Not the last thoughts on Bob Dylan
My earliest memory as a human is of James Taylor. It was upstairs at our family's house in Long Island, and I was naked, protesting a bath. My dad began singing "ain't it just like a friend of mine to kick me from behind" while pushing me toward the bathroom with his foot. (I know, it's "hit", but that's how I remember it.)
There was plenty of Sweet Baby James' soothing voice around our house growing up, as well as Cat Stevens, Elton John, the Stones and the Beatles, but Bob Dylan was king.
My dad was a super fan, but undiscriminating. He wasn't one of those weird Dylanologists who'd rank every song by importance, or collect poorly recorded bootlegs just to have it all, or go through Bob's garbage. We just listened to all of the albums, all of the time.
I still have the Blood on the Tracks cassette from the winter of '74-75 when we lived in Aspen. Aside from the John Denver megahits of the day, and C.W. McCall's Wolf Creek Pass, it was all we listened to. The printing is all worn off, and I can still hear the next song coming as one is fading out.
I have never not had Bob Dylan's voice, songs and records in my life. It's a deep connection for me; one of a handful of things I own completely and know will never change.
As a leftist New York Jew, my dad was an admirer of Bob's role in the protest movement, but I don't think his love of Dylan was intellectual. He'd point out a beautiful line of lyrics and "sing" along, but I think he just liked the way it made him feel.
And I think I've inherited some of that. It's been interesting to me over the years as I've met people who have come to Dylan's music later in their lives. "He is a master of lyrics," they always say. "I never really got into him until I really listened to the words." Indeed. There is a lifetime of deciphering in those thousands of verses, endless little word movies, and not a small amount of history and story.
But to me, it is music first. I mean, is a 10 or 15 year old kid (or a 45 year old man, for that matter) really going to understand a verse like this:
Of war and peace the truth just twists
Its curfew gull just glides
Upon four-legged forest clouds
The cowboy angel rides
With his candle lit into the sun
Though its glow is waxed in black
All except when ’neath the trees of Eden
I'll confess, there are Dylan songs to which I can sing along with every word having never really pondered their meaning. Don't scoff; there are certainly more that have moved me to tears and wonder and laughter with their acuity, absurdity and deep feeling. But often I am hearing foremost the voice, the guitars, even the harmonica, and the work of a master tunesmith.

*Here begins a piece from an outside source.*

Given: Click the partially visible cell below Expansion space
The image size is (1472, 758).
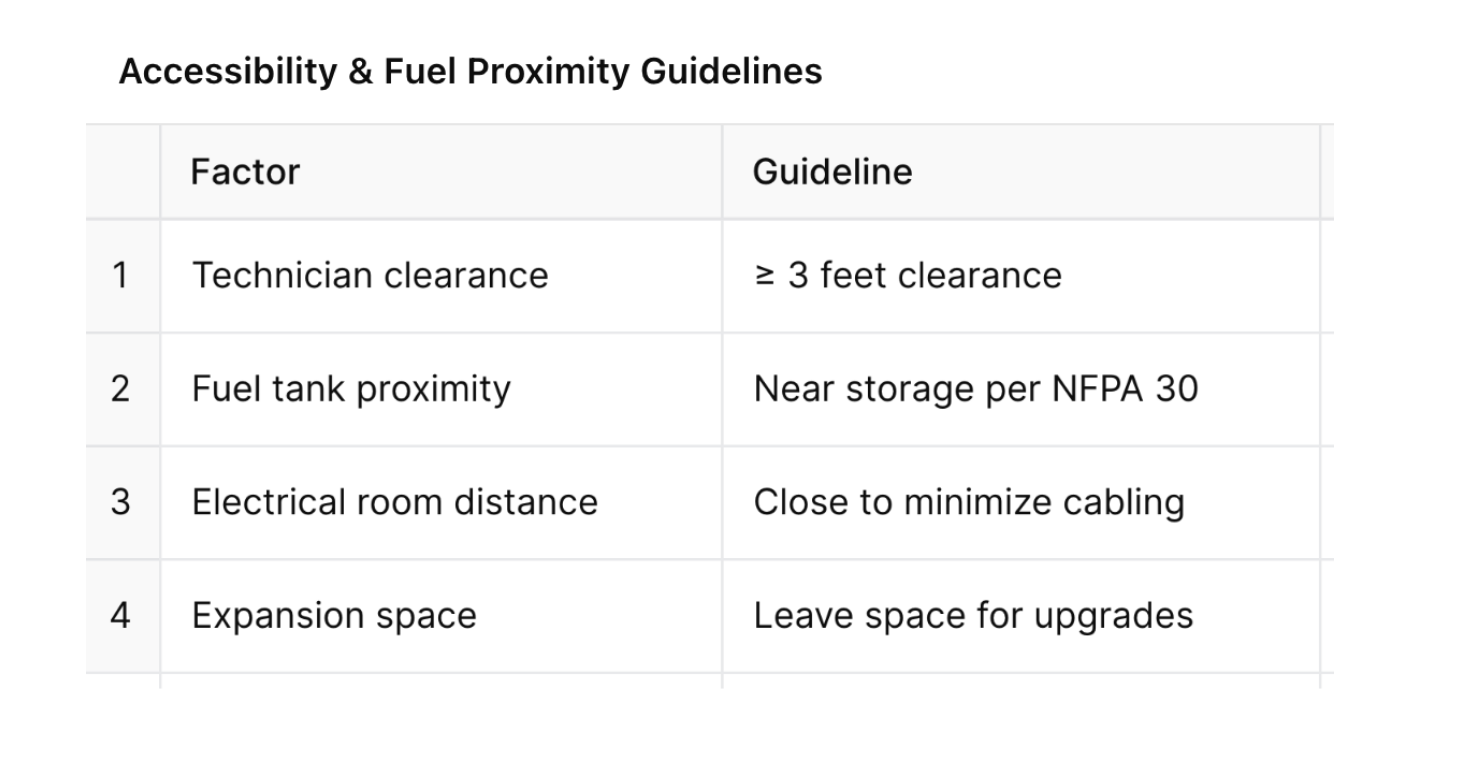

I'd like to think that for all the words Dylan has put to page and stage, he'd appreciate this perspective. Many of the musicians he's cited as idols over the years have not been deep writers, but channelers of something he deems essential through rhythm and blues, jazz, Appalachian old-time, country and bluegrass. Chuck Berry, Bill and Charlie Monroe, Django Reinhardt. Hell, he's even written a few instrumentals!
So I'll keep on keepin' on listening to Bob's songs as music and words, in whatever order strikes me that day.